Teks Bacaan:
————————
Rabu 27 May 2020 16:49 WIB

Isu Pajak di Tengah Polemik Kenaikan BPJS Kesehatan

Kenaikan iuran peserta dinilai bukan solusi atas permasalahan defisit BPJS Kesehatan.

Petugas keamanan berjaga di depan kantor BPJS Kesehatan.
Foto: Antara/Dhemas Reviyanto
Petugas keamanan berjaga di depan kantor BPJS Kesehatan.

REPUBLIKA.CO.ID, JAKARTA -- udah sekitar tiga bulan Indonesia menerapkan Pembatasan Sosial Berskala Besar (PSBB) guna meredam pandemi Corona Virus Disease 2019 (Covid-19). Selama itu —sejak Maret 2020, teramat banyak peraturan atau kebijakan yang dikeluarkan pemerintah, baik terkait dengan PSBB maupun tidak. Hampir setiap regulasi mendapatkan sorotan publik, dan tidak sedikit yang menuai kontroversi dan menjadi polemik.
————————
Petunjuk Tugas: Lanjutkan teks di atas tentang isu pajak dan kenaikan iuran BPJS Kesehatan, mulai setelah kalimat terakhirnya. Data berikut tidak perlu digunakan.

Data yang Diberikan:
————————
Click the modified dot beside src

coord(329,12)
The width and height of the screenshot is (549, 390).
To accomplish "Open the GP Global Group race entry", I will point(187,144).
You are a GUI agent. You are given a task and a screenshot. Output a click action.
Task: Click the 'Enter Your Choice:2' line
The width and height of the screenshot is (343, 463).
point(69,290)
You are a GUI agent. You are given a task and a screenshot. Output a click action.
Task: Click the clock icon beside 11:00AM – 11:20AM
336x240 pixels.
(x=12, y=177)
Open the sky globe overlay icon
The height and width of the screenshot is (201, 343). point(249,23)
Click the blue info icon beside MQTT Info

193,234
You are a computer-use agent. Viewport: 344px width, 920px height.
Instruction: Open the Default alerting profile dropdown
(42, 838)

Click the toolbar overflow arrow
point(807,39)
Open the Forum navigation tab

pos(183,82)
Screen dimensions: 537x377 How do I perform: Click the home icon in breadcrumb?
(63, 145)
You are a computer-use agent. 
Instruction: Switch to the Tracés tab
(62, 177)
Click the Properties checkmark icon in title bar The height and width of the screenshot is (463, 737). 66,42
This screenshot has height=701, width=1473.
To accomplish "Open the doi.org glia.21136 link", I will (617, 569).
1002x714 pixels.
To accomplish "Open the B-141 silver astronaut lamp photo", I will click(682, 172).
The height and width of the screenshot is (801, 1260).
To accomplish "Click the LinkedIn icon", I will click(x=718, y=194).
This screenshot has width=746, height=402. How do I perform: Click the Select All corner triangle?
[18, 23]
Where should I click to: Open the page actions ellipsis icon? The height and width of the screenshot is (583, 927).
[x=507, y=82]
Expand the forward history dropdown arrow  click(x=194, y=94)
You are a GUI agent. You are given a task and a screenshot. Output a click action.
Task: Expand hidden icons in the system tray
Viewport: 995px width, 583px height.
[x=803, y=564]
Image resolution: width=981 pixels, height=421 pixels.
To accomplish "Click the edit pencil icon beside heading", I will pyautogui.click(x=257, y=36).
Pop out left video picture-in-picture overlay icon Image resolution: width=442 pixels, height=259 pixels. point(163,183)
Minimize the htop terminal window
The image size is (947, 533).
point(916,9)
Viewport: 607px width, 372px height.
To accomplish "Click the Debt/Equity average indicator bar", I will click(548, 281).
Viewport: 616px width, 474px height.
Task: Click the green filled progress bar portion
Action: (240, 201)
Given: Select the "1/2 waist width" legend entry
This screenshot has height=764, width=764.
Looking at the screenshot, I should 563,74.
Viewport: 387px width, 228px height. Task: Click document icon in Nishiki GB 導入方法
————————
Kolom Jawaban:
Salah satunya adalah Peraturan Presiden (Perpres) Nomor 64 Tahun 2020 tentang Perubahan Kedua atas Perpres Nomor 82 Tahun 2018 tentang Jaminan Kesehatan. Perpres ini merupakan revisi atas ketentuan sebelumnya (Perpres Nomor 75 Tahun 2019) yang melalui Pasal 34 ayat (1) dan ayat (2) menetapkan kenaikan hampir 100 persen iuran BPJS Kesehatan per 1 Januari 2020, sebelum kemudian dibatalkan oleh Mahkamah Agung (MA) atas gugatan Komunitas Pasien Cuci Darah Indonesia (KPCDI). Dalam putusannya (Nomor 7 P/HUM/2020), MA berpendapat kenaikan iuran peserta bukan solusi atas permasalahan defisit BPJS Kesehatan yang dinilai akibat kesalahan dan kecurangan (fraud) dalam pengelolaan dan pelaksanaan program jaminan kesehatan nasional.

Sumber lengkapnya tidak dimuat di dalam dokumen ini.